Food we eat is sepperate from cow pastures...

Nice!

[–] [email protected] 2 points 2 days ago

Tobacco is still at least 2,000x too big.

[–] [email protected] 3 points 3 days ago (1 children)

Defense is a surprisingly large use of land. How is that? Can anyone explain the most land intensive uses of the Armed Forces? Like tank training areas maybe?

[–] [email protected] 5 points 3 days ago (1 children)

Mikitary bases are pretty big. Air force, army, national guard, naval air stations, naval bases, there is a lot going on there.

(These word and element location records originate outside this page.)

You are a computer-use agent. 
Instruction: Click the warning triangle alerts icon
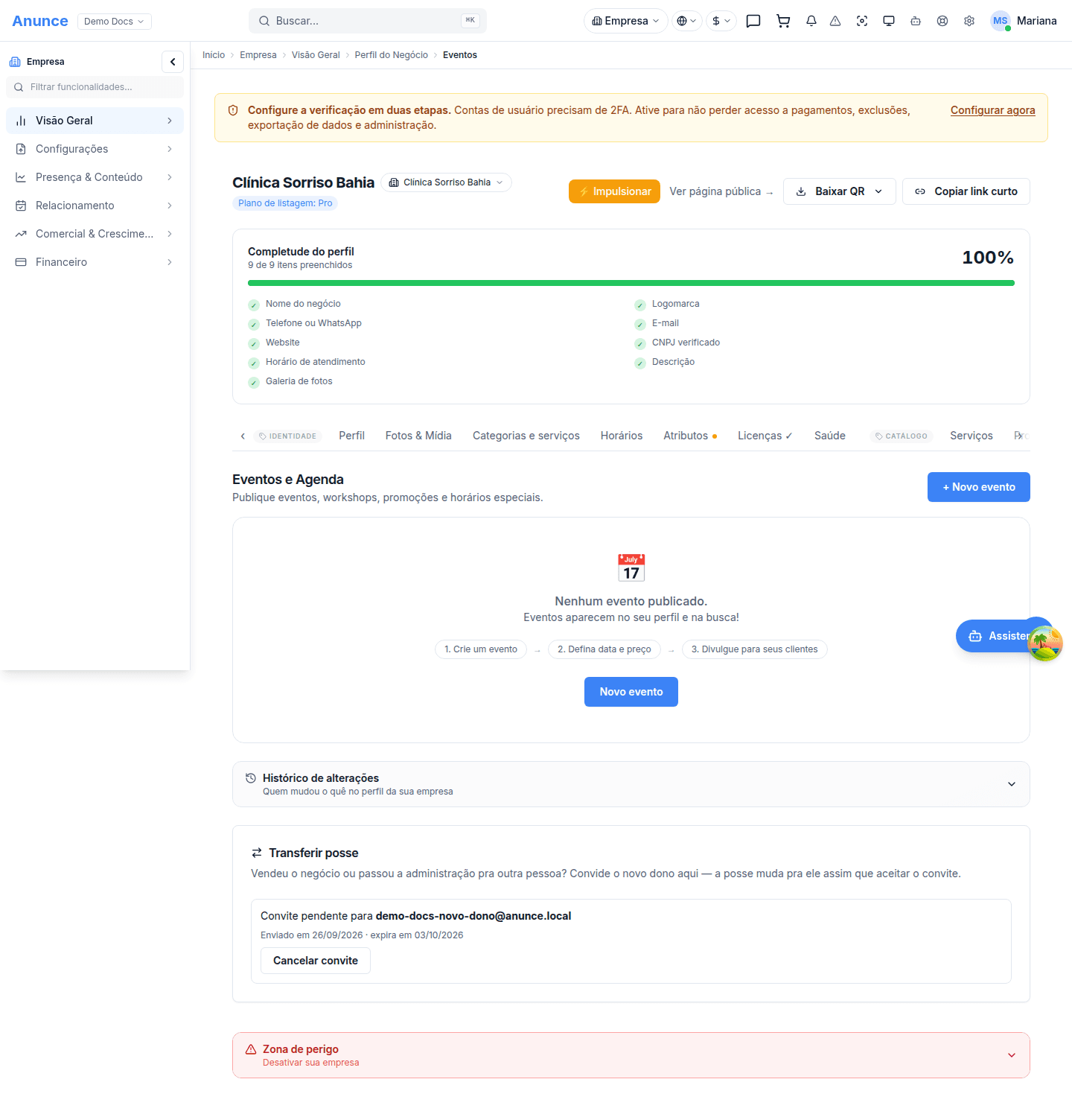coord(835,21)
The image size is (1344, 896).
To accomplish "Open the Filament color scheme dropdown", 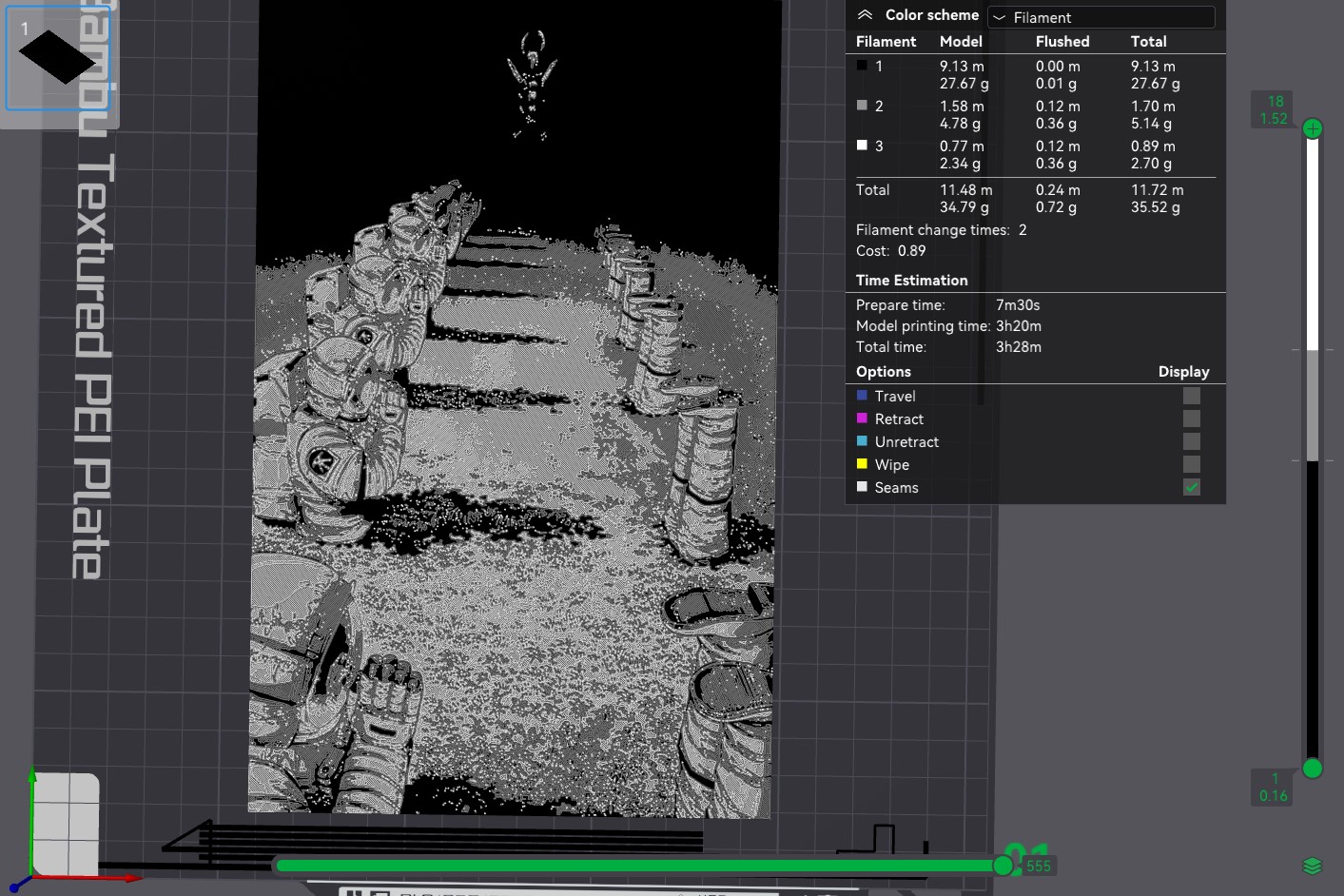I will (1101, 17).

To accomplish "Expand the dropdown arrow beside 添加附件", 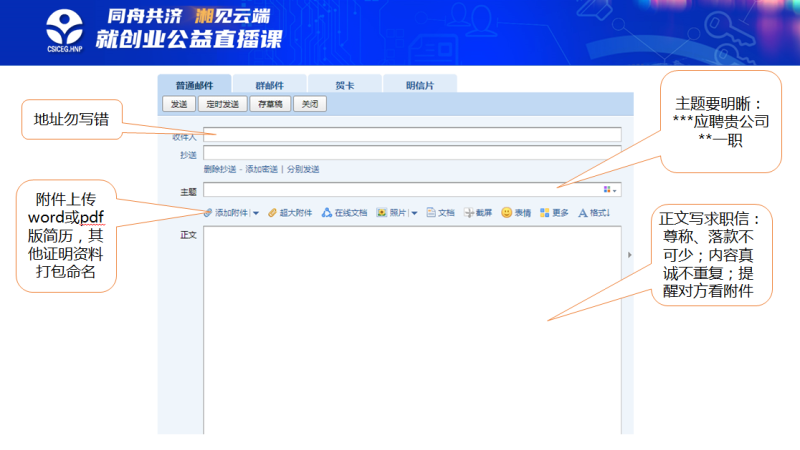I will tap(256, 213).
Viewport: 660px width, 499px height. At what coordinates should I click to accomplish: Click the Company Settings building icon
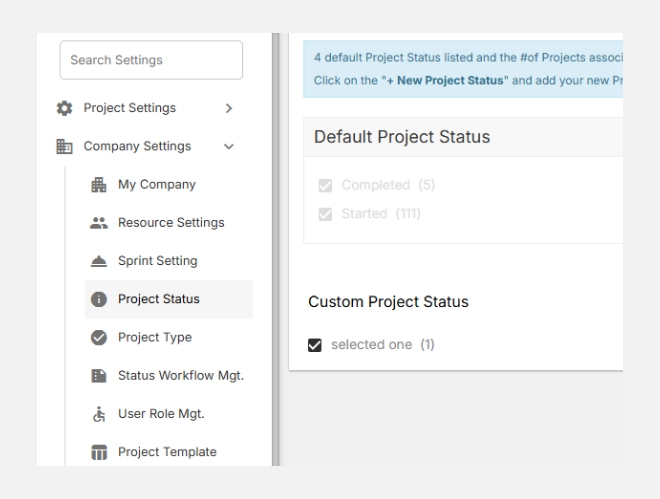pos(61,147)
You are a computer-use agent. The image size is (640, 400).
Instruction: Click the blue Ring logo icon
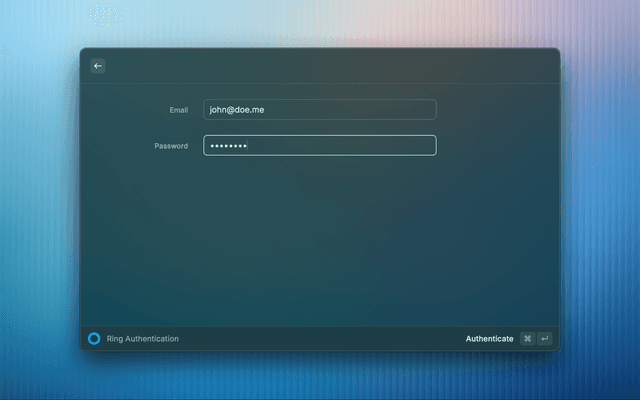(94, 339)
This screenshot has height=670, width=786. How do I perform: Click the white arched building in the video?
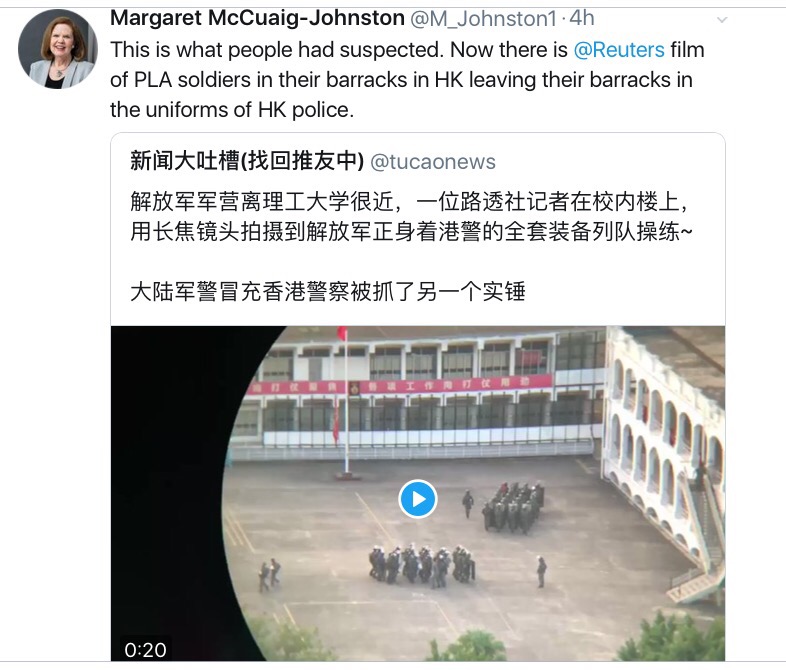tap(664, 441)
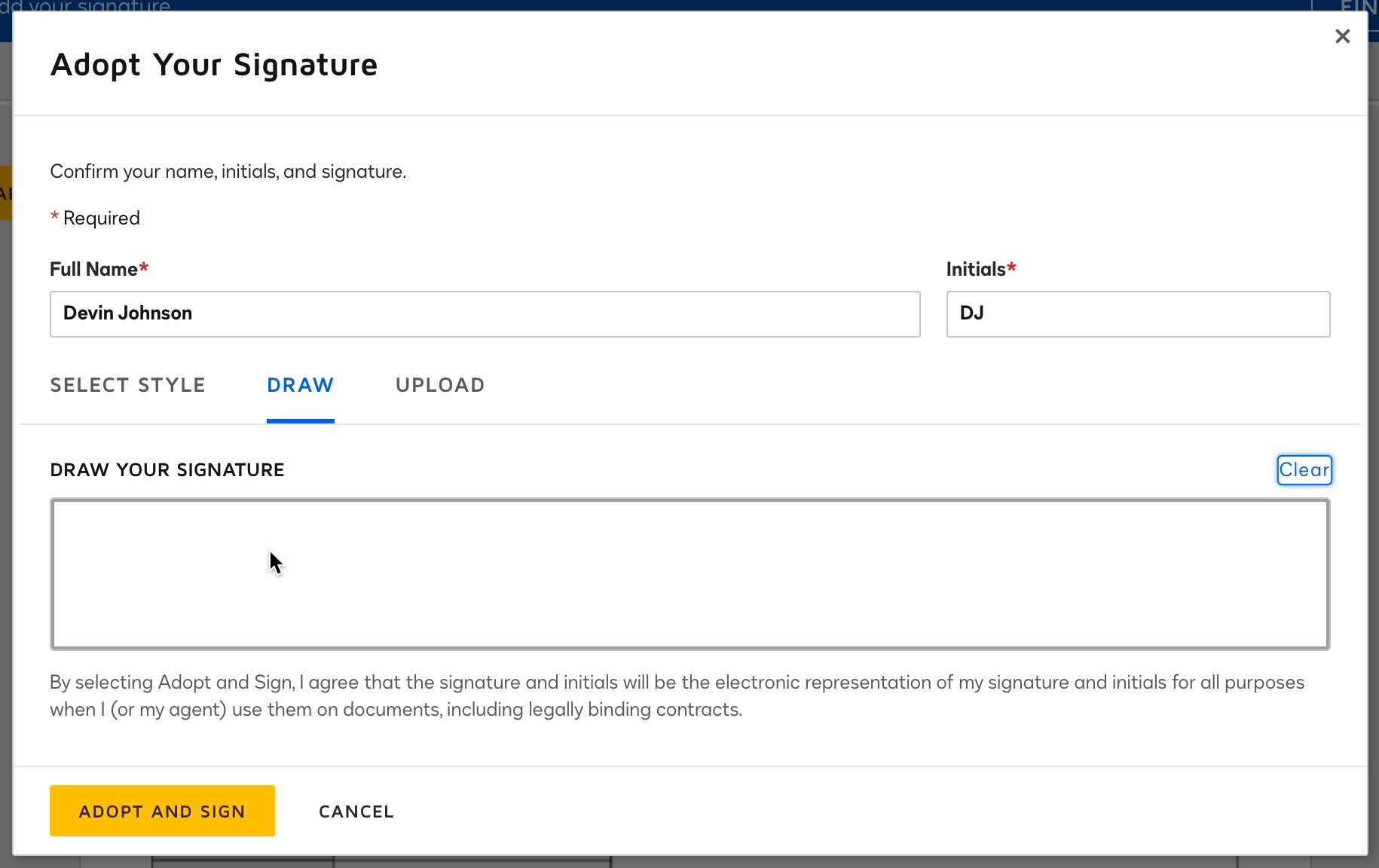The image size is (1379, 868).
Task: Click the Confirm your name instruction text
Action: 228,172
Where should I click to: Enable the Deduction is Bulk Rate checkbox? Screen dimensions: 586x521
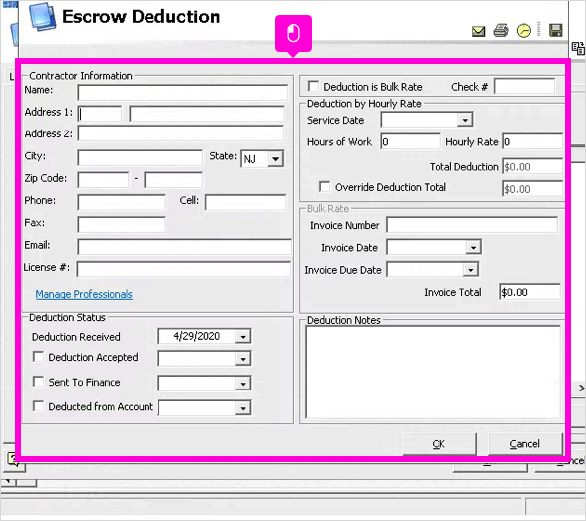pyautogui.click(x=313, y=86)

[–] [email protected] 7 points 3 days ago* (last edited 3 days ago) (1 children)

Can't forget that military bases are communities where people live, too. Not just barracks and mess halls for individuals, but there are full neighborhoods and shopping centers for families.*

*My knowledge on this is limited, I just remember visiting a family member on base when I was younger.

[–] [email protected] 2 points 2 days ago

This is correct

[–] [email protected] 7 points 3 days ago (2 children)

Can't figure out why the 100 largest landowning families aren't using their land for any of the other reasons. Surely some of them are having it farmed for them too?

[–] [email protected] 8 points 3 days ago

OIL. There's a LOT of land that might be considered cow/grazing but won't really grow anything worth it. See West Texas.